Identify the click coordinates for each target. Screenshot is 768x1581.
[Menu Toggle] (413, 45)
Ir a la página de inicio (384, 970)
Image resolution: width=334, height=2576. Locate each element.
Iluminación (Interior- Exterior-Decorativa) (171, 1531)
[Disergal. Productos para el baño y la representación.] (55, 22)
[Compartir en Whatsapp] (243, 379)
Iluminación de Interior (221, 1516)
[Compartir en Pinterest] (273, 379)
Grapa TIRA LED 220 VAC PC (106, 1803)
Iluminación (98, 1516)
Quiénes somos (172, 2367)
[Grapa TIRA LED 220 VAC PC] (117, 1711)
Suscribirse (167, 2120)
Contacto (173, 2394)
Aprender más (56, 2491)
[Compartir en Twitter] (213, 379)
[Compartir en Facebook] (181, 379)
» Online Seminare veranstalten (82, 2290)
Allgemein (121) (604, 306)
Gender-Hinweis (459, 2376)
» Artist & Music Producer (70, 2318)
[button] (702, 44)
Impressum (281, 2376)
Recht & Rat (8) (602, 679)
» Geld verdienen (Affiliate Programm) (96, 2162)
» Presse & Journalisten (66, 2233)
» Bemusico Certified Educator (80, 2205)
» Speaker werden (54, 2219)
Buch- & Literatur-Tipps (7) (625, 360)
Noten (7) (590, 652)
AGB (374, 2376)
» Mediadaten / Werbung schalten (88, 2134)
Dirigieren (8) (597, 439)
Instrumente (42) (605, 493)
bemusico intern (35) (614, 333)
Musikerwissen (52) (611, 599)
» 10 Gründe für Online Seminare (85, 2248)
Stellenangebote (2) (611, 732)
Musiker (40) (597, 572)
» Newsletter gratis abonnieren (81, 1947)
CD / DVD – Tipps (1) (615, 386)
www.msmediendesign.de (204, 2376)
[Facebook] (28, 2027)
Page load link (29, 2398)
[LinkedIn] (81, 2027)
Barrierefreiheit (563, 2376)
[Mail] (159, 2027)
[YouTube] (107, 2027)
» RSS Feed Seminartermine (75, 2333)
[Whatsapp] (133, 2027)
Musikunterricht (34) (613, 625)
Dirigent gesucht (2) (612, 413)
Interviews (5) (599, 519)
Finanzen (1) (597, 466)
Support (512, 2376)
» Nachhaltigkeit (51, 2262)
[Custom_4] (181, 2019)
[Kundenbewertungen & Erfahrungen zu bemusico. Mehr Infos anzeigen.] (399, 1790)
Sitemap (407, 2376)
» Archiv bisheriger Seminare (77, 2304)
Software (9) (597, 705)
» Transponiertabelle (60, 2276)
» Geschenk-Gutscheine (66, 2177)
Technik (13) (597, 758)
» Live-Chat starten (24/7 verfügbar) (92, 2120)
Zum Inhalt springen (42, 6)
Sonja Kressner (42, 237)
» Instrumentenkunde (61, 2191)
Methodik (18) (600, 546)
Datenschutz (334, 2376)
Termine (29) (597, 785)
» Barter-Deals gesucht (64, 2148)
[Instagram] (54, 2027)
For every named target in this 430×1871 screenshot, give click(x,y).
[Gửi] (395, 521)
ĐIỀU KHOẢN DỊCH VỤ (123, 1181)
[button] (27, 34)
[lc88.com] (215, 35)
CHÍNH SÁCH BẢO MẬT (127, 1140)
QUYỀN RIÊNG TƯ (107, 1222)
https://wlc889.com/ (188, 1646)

→ **Task goal**: An exact retyping of the full listing is required.

→ **Written answer**:
Identify the click coordinates for each target. Screenshot is 768x1581.
[Menu Toggle] (413, 45)
Ir a la página de inicio (384, 970)
Image resolution: width=334, height=2576. Locate each element.
Iluminación (Interior- Exterior-Decorativa) (171, 1531)
[Disergal. Productos para el baño y la representación.] (55, 22)
[Compartir en Whatsapp] (243, 379)
Iluminación de Interior (221, 1516)
[Compartir en Pinterest] (273, 379)
Grapa TIRA LED 220 VAC PC (106, 1803)
Iluminación (98, 1516)
Quiénes somos (172, 2367)
[Grapa TIRA LED 220 VAC PC] (117, 1711)
Suscribirse (167, 2120)
Contacto (173, 2394)
Aprender más (56, 2491)
[Compartir en Twitter] (213, 379)
[Compartir en Facebook] (181, 379)
» Online Seminare veranstalten (82, 2290)
Allgemein (121) (604, 306)
Gender-Hinweis (459, 2376)
» Artist & Music Producer (70, 2318)
[button] (702, 44)
Impressum (281, 2376)
Recht & Rat (8) (602, 679)
» Geld verdienen (Affiliate Programm) (96, 2162)
» Presse & Journalisten (66, 2233)
» Bemusico Certified Educator (80, 2205)
» Speaker werden (54, 2219)
Buch- & Literatur-Tipps (7) (625, 360)
Noten (7) (590, 652)
AGB (374, 2376)
» Mediadaten / Werbung schalten (88, 2134)
Dirigieren (8) (597, 439)
Instrumente (42) (605, 493)
bemusico intern (35) (614, 333)
Musikerwissen (52) (611, 599)
» 10 Gründe für Online Seminare (85, 2248)
Stellenangebote (2) (611, 732)
Musiker (40) (597, 572)
» Newsletter gratis abonnieren (81, 1947)
CD / DVD – Tipps (1) (615, 386)
www.msmediendesign.de (204, 2376)
[Facebook] (28, 2027)
Page load link (29, 2398)
[LinkedIn] (81, 2027)
Barrierefreiheit (563, 2376)
[Mail] (159, 2027)
[YouTube] (107, 2027)
» RSS Feed Seminartermine (75, 2333)
[Whatsapp] (133, 2027)
Musikunterricht (34) (613, 625)
Dirigent gesucht (2) (612, 413)
Interviews (5) (599, 519)
Finanzen (1) (597, 466)
Support (512, 2376)
» Nachhaltigkeit (51, 2262)
[Custom_4] (181, 2019)
[Kundenbewertungen & Erfahrungen zu bemusico. Mehr Infos anzeigen.] (399, 1790)
Sitemap (407, 2376)
» Archiv bisheriger Seminare (77, 2304)
Software (9) (597, 705)
» Transponiertabelle (60, 2276)
» Geschenk-Gutscheine (66, 2177)
Technik (13) (597, 758)
» Live-Chat starten (24/7 verfügbar) (92, 2120)
Zum Inhalt springen (42, 6)
Sonja Kressner (42, 237)
» Instrumentenkunde (61, 2191)
Methodik (18) (600, 546)
Datenschutz (334, 2376)
Termine (29) (597, 785)
» Barter-Deals gesucht (64, 2148)
[Instagram] (54, 2027)
For every named target in this 430×1871 screenshot, give click(x,y).
[Gửi] (395, 521)
ĐIỀU KHOẢN DỊCH VỤ (123, 1181)
[button] (27, 34)
[lc88.com] (215, 35)
CHÍNH SÁCH BẢO MẬT (127, 1140)
QUYỀN RIÊNG TƯ (107, 1222)
https://wlc889.com/ (188, 1646)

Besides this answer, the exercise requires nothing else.